This CLI tool odc
and python script is meant to be used for the Oracle Audience Competition. Below are usage
instructions
This script has been tested with Python 3.5
$ git clone [email protected]:CoDataScience/oracle-audience.git
$ python setup.py install
$ odc --help
Usage: odc [OPTIONS] COMMAND [ARGS]...
Options:
--help Show this message and exit.
Commands:
sample
score
Using files in the correct input format and using the spend files provided in slack
$ odc score --help
Usage: odc score [OPTIONS] SPEND_FILE SUBMISSION_FILE
Options:
--ratio Score by computing top K using ratio instead of K=100,000
--help Show this message and exit.
$ odc score data/all_val_spend.csv vw_data/submission.csv
Below is sample output
Revenue: 10184379.730004184
Fraction of Possible Revenue: 0.6169140659646304
Number of Responders: 57033
Fraction of Possible Responders 0.5721379559407729
If you are using sampled data then the first file should only include what you want to score against
and you should use the --ratio
flag.
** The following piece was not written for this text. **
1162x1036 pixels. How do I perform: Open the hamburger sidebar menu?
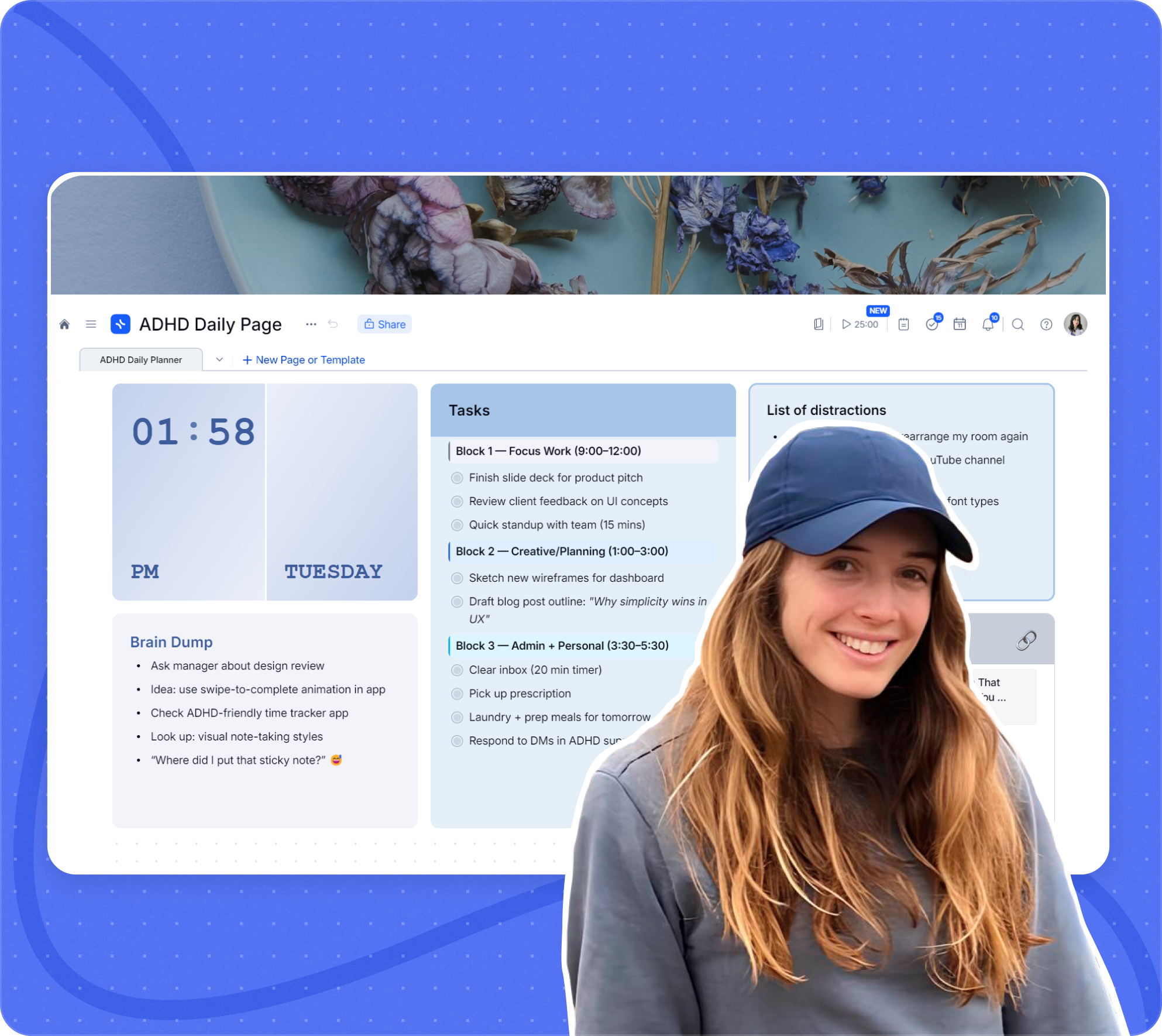coord(91,324)
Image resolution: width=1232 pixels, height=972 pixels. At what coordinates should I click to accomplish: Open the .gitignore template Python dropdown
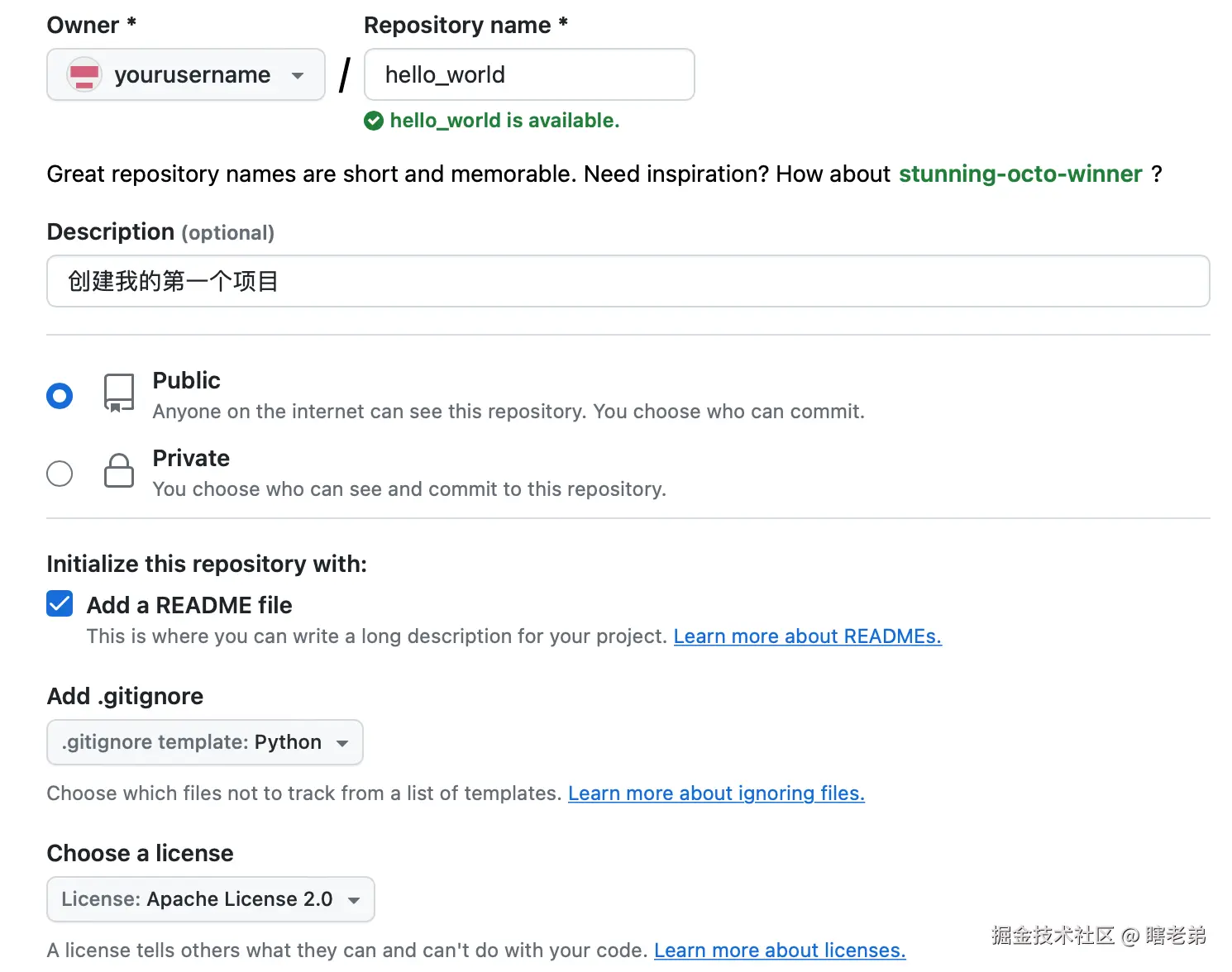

Otherwise its expected you give exactly 100,000 advertisements
For convenience there is also a script to sample data so you can model on smaller datasets that have the correct class balance. This script was used to generate the sampled data provided and can be used as below
$ odc sample --help
Usage: odc sample [OPTIONS] N_SAMPLES INPUT_PATH OUTPUT_PATH
Options:
--seed INTEGER
--help Show this message and exit.
$ odc sample 10000 data/train data/sampled_train.txt
This will sample 10000 examples from data files that are in data/train
. The files in there can be
decompressed or still compressed in bz2 format. The script handles both.